Microsoft Extensible Firmware Initiative fat32 File System Specification

Yüklə 225,69 Kb.

səhifə	9/9
tarix	11.10.2017
ölçüsü	225,69 Kb.
	#4468

1 2 3 4 5 6 7 8 9

Name Limits and Character Sets

Short Directory Entries

Short names are limited to 8 characters followed by an optional period (.) and extension of up to 3 characters. The total path length of a short name cannot exceed 80 characters (64 char path + 3 drive letter + 12 for 8.3 name + NUL) including the trailing NUL. The characters may be any combination of letters, digits, or characters with code point values greater than 127. The following special characters are also allowed:

$ % ' - _ @ ~ ` ! ( ) { } ^ # &
Names are stored in a short directory entry in the OEM code page that the system is configured for at the time the directory entry is created. Short directory entries remain in OEM for compatibility with previous versions of MS-DOS/Windows. OEM characters are single 8-bit characters or can be DBCS character pairs for certain code pages.
Short names passed to the file system are always converted to upper case and their original case value is lost. One problem that is generally true of most OEM code pages is that they map lower to upper case extended characters in a non-unique fashion. That is, they map multiple extended characters to a single upper case character. This creates problems because it does not preserve the information that the extended character provides. This mapping also prevents the creation of some file names that would normally differ, but because of the mapping to upper case they become the same file name.

Long Directory Entries

Long names are limited to 255 characters, not including the trailing NUL. The total path length of a long name cannot exceed 260 characters, including the trailing NUL. The characters may be any combination of those defined for short names with the addition of the period (.) character used multiple times within the long name. A space is also a valid character in a long name as it always has been for a short name. However, in short names it typically is not used. The following six special characters are now allowed in a long name. They are not legal in a short name.

+ , ; = [ ]
Embedded spaces within a long name are allowed. Leading and trailing spaces in a long name are ignored.
Leading and embedded periods are allowed in a name and are stored in the long name. Trailing periods are ignored.
Long names are stored in long directory entries in UNICODE. UNICODE characters are 16-bit characters. It is not be possible to store UNICODE in short directory entries since the names stored there are 8-bit characters or DBCS characters.
Long names passed to the file system are not converted to upper case and their original case value is preserved. UNICODE solves the case mapping problem prevalent in some OEM code pages by always providing a translation for lower case characters to a single, unique upper case character.
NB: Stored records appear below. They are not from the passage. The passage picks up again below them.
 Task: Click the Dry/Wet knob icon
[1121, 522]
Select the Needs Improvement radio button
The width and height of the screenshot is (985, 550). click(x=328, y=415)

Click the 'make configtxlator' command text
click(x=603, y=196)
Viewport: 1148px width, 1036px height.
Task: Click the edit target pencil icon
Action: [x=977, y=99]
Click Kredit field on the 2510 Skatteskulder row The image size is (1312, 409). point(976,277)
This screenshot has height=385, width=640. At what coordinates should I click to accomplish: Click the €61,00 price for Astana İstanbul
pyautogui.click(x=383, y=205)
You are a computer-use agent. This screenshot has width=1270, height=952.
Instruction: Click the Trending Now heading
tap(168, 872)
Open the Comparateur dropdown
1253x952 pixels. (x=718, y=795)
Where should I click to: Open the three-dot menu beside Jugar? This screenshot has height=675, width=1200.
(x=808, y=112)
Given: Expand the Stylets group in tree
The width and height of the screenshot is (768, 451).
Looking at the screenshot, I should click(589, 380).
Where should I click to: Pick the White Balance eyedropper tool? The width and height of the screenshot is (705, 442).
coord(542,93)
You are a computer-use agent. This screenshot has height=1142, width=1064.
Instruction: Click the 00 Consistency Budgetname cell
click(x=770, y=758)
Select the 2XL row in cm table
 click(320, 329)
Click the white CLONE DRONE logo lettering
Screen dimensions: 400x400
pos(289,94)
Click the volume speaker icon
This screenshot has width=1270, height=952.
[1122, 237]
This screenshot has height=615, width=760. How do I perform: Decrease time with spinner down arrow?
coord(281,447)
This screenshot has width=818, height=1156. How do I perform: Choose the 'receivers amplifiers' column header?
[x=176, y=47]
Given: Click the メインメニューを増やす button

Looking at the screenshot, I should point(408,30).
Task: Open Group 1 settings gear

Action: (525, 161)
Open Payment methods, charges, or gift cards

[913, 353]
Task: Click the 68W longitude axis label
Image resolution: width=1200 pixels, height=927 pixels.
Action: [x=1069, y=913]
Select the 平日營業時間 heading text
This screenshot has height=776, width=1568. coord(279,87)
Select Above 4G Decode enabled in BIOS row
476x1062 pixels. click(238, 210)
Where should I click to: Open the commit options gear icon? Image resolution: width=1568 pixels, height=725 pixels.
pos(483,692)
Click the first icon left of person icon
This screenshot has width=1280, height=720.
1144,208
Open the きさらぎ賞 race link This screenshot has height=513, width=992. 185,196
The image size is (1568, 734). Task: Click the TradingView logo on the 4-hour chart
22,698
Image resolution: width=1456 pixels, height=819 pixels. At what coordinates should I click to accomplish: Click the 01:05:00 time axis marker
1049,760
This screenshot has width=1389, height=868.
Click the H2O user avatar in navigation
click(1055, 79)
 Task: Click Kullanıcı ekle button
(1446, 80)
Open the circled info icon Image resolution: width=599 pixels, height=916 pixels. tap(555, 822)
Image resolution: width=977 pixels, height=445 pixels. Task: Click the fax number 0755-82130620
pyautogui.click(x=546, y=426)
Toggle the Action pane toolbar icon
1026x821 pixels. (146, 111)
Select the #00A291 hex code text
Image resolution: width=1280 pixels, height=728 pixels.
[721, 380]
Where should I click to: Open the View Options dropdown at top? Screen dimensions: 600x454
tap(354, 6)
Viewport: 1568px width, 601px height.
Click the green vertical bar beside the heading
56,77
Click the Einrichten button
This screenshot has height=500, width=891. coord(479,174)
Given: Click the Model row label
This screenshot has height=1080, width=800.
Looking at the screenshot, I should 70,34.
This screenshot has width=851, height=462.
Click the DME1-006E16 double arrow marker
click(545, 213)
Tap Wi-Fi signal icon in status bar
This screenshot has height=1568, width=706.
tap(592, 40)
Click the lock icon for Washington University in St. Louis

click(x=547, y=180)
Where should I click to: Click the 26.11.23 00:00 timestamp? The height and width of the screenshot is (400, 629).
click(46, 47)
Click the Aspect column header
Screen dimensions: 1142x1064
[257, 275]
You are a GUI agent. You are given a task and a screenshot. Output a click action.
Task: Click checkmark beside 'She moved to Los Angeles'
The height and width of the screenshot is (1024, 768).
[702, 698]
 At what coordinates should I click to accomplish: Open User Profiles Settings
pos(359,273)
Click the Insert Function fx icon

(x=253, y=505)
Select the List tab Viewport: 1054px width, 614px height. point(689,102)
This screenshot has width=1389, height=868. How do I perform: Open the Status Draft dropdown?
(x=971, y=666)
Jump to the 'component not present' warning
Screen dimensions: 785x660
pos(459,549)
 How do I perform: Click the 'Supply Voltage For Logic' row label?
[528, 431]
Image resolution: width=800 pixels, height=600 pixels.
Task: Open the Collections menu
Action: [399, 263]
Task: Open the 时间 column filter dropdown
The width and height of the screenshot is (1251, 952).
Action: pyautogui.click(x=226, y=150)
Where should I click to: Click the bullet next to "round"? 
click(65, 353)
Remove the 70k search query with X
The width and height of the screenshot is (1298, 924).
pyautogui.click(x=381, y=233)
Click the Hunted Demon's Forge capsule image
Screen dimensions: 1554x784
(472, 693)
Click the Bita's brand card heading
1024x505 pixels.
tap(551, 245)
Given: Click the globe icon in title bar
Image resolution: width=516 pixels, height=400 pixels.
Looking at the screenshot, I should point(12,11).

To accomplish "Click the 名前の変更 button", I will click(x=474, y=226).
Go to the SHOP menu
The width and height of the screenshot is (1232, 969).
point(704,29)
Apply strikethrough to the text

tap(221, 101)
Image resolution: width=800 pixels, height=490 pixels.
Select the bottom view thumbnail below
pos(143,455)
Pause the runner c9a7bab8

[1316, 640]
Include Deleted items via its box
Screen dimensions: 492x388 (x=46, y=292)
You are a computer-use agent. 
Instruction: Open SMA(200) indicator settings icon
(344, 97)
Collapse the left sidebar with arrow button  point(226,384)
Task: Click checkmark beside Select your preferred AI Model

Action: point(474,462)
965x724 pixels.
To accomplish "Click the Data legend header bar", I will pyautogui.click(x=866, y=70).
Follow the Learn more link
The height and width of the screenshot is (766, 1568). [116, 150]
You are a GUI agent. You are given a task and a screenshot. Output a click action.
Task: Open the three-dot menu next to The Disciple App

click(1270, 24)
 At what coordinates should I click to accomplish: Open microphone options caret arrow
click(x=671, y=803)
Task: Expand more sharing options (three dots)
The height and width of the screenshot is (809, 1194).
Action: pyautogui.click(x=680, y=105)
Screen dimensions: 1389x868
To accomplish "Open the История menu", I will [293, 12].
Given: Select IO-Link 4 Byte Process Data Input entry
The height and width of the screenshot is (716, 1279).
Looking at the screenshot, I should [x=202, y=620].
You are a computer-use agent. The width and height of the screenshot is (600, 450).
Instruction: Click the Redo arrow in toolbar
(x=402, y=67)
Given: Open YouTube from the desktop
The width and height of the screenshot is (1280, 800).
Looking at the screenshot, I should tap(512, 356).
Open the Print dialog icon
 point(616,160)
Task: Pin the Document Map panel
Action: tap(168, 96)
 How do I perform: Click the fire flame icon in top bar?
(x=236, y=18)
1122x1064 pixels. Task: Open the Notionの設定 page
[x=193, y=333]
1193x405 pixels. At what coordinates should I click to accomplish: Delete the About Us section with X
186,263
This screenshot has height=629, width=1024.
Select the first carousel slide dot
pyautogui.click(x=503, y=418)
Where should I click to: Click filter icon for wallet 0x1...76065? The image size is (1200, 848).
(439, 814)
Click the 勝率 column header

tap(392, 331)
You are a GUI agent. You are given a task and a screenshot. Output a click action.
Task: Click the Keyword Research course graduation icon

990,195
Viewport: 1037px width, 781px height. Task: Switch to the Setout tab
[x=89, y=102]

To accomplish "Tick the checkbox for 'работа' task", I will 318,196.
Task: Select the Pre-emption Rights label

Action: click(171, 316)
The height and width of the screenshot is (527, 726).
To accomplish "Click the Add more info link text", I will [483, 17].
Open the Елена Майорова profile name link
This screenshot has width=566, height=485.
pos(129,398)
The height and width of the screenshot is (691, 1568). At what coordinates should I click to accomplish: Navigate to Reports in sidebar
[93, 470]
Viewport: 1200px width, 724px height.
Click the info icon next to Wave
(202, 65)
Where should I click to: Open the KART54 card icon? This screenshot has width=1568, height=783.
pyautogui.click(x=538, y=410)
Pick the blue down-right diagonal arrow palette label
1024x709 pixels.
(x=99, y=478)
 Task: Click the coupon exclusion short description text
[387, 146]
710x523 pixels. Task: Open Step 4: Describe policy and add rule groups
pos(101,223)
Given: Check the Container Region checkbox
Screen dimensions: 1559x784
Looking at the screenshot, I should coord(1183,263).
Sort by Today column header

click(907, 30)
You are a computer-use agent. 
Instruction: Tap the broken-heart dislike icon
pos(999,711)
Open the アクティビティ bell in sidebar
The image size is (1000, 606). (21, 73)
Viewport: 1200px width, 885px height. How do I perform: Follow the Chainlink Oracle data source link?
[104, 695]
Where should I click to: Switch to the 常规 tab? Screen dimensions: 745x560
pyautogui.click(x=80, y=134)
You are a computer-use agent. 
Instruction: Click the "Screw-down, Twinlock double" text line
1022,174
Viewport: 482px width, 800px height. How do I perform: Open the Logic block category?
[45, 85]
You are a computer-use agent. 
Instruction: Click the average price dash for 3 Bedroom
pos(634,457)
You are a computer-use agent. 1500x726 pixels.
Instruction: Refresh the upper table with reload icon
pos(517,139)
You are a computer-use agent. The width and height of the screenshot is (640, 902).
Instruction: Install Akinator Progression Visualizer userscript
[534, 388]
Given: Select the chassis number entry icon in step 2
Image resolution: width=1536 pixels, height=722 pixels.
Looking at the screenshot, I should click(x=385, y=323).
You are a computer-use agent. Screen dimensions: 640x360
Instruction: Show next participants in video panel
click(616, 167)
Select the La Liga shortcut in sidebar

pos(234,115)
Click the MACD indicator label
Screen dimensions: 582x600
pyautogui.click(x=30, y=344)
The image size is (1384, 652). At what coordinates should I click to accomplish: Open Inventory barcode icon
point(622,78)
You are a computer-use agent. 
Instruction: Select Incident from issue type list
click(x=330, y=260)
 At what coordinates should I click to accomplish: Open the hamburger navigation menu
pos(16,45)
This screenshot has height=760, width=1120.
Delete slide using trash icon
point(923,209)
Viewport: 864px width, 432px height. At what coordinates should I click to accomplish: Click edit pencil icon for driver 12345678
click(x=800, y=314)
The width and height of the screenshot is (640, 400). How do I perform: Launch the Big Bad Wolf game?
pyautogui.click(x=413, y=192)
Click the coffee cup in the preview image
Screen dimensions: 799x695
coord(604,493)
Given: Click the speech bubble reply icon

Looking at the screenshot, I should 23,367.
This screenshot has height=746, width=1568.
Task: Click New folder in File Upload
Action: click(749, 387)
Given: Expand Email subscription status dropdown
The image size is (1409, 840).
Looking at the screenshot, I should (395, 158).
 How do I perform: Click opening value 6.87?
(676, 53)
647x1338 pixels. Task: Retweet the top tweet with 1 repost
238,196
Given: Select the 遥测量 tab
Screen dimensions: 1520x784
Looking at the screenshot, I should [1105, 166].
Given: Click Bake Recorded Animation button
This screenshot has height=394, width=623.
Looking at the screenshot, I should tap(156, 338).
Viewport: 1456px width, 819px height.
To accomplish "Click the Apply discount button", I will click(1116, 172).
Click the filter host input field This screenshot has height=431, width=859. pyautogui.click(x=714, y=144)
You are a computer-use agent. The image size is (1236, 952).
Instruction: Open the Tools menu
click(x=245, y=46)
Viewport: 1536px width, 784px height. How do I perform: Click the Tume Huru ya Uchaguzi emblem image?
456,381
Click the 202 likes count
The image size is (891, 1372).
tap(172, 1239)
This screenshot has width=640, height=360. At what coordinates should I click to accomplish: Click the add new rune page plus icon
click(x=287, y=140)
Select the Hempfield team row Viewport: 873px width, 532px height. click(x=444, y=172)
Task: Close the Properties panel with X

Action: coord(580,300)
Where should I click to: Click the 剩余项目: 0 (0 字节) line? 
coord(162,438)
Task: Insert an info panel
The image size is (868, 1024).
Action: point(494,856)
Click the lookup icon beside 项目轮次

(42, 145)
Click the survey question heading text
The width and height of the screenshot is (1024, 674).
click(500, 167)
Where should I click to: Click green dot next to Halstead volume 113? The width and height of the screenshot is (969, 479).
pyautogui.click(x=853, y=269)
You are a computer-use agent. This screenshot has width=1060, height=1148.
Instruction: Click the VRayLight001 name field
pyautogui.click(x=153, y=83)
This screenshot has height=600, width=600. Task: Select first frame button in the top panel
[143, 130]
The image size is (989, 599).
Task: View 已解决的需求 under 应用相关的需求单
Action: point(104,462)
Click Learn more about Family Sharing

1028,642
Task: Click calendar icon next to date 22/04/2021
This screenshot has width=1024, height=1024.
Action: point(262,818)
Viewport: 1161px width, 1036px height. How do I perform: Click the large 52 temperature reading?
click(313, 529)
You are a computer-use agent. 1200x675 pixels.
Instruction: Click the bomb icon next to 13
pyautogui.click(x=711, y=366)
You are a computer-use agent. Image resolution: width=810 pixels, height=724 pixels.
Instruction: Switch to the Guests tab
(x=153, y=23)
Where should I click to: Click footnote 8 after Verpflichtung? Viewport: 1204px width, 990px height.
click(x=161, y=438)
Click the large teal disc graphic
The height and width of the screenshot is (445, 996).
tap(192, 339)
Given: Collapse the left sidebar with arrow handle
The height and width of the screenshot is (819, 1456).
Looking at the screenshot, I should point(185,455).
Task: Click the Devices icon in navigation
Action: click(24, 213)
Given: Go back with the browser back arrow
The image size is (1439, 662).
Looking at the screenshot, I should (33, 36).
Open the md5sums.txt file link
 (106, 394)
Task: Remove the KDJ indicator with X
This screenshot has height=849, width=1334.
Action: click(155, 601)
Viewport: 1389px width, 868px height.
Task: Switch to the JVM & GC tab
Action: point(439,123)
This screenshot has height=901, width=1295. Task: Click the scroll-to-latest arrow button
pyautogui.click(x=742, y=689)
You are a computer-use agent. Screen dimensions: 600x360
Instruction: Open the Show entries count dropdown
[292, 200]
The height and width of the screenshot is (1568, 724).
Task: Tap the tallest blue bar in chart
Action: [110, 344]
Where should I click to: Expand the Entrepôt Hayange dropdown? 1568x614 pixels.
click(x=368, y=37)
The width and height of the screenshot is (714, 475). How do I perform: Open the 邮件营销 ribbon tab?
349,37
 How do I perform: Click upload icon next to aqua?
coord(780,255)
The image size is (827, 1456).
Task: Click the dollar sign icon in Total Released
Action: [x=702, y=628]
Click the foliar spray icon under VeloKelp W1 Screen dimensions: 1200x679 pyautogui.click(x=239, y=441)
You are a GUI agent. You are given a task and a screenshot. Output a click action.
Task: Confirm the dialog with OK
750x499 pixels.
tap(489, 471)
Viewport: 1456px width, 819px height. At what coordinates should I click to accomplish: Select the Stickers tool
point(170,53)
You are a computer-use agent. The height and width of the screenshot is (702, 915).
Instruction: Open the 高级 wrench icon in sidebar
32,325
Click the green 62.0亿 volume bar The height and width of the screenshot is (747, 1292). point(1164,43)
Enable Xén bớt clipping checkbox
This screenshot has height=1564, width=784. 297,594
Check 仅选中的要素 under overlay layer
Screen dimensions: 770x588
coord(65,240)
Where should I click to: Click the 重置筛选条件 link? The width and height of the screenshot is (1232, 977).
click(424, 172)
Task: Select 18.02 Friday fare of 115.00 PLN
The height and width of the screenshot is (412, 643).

Name Matching In Short & Long Names

The names contained in the set of all short directory entries are termed the "short name space". The names contained in the set of all long directory entries are termed the "long name space". Together, they form a single unified name space in which no duplicate names can exist. That is: any name within a specific directory, whether it is a short name or a long name, can occur only once in the name space. Furthermore, although the case of a name is preserved in a long name, no two names can have the same name although the names on the media actually differ by case. That is names like "foobar" cannot be created if there is already a short entry with a name of "FOOBAR" or a long name with a name of "FooBar".
All types of search operations within the file system (i.e. find, open, create, delete, rename) are case-insensitive. An open of "FOOBAR" will open either "FooBar" or "foobar" if one or the other exists. A find using "FOOBAR" as a pattern will find the same files mentioned. The same rules are also true for extended characters that are accented.
A short name search operation checks only the names of the short directory entries for a match. A long name search operation checks both the long and short directory entries. As the file system traverses a directory, it caches the long-name sub-components contained in long directory entries. As soon as a short directory entry is encountered that is associated with the cached long name, the long name search operation will check the cached long name first and then the short name for a match.
When a character on the media, whether it is stored in the OEM character set or in UNICODE, cannot be translated into the appropriate character in the OEM or ANSI code page, it is always "translated" to the "_" (underscore) character as it is returned to the user – it is NOT modified on the disk. This character is the same in all OEM code pages and ANSI.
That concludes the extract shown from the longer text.